Wie immer scheint es Guru so, dass die Wahrheit nicht die Extrempositionen sind. Gurus Meinung ist, dass alles, was für die "Grundversorgung" der Menschen notwendig ist, auch nicht gewinnerzielend zu erbracht werden hat. Dazu zählt zB. Wasser oder medizinische Versorgung.
Beim Internet sollte man die Geschichte nicht vergessen: das Internet entstand aus dem ARPAnet, einem militärischen, verteilten und redundantem Netz, das viele parallele Wege aufwies. Ziel bei der Entwicklung dieses Netzes war, dass bei Ausfall von einzelnen Wegen die Funktion des Netzes nicht beeinträchtigt wird. Die Universitäten der USA haben es dann (vereinfachend gesagt) weiterentwickelt und nachdem auch die Studenten von anderen Punkten außerhalb der Universität auf Server und Dienste zugreifen wollten, wurden externe Zugänge geschaffen (Dial-In per Modem). Dadurch, dass plötzlich viele Universitäten und auch Firmen (die die fertigen Studenten einstellten) weiterentwickelten und auch Geld investierten, ergibt erst die Vielschichtigkeit des Internet. Dadurch, dass es eine neue Struktur der Entscheidungen gegeben hat, hat ja erst das Internet ausgemacht. Ob das damals eine Riesenfirma wie IBM war oder eine ganz kleine Bude wie Cisco - jede dieser Firmen brachte KnowHow und Wünsche ein, die dann wirklich demokratisch abgehandelt wurden - auch wenn die Entscheidung zB gegen IBM war.
Ginge es einfacher? Ja, es ginge. Nicht so sicher, so vielschichtig, so simpel und einfach - aber es ginge.

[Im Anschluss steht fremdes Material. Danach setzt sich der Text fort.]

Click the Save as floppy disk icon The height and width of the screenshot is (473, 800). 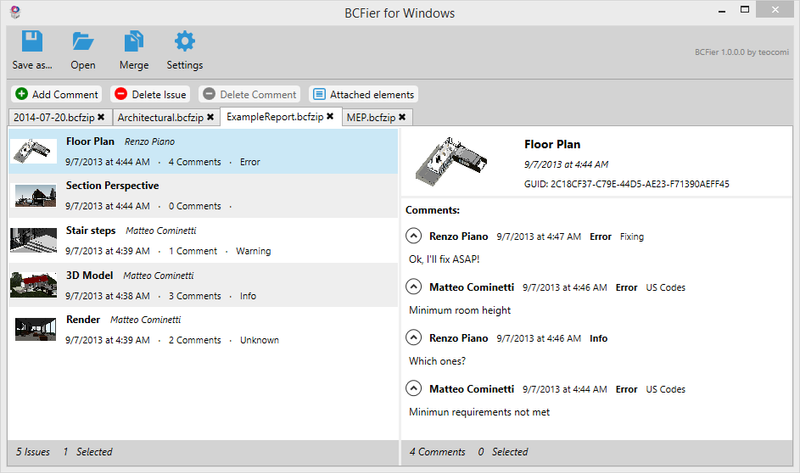(32, 42)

Wenn heute jemand eine kleine Firma aufmacht und Internet Service Provider werden möchte, dann kann er sofort einen Port am Vienna Internet Exchange um wirklich günstige Preise haben und hat damit schon Zugang ins Netz der Netze. Wer aber 'bessere' Connectivity will, der muss schon mehr investieren - zum Beispiel eine eigene Leitung nach Frankfurt, nach Amsterdam oder London und muss auch eine ziemliche Menge an Traffic haben, um mit den "Großen" (wie zB DTAG, Colt, Telia, Cable&Wireless, Sprint) peeren zu können (dürfen).
Konsumentenschutz ist einfach ein Korrektiv für den zu liberalen Markt, letztendlich also auch nichts anderes als eine Rahmenbedingung.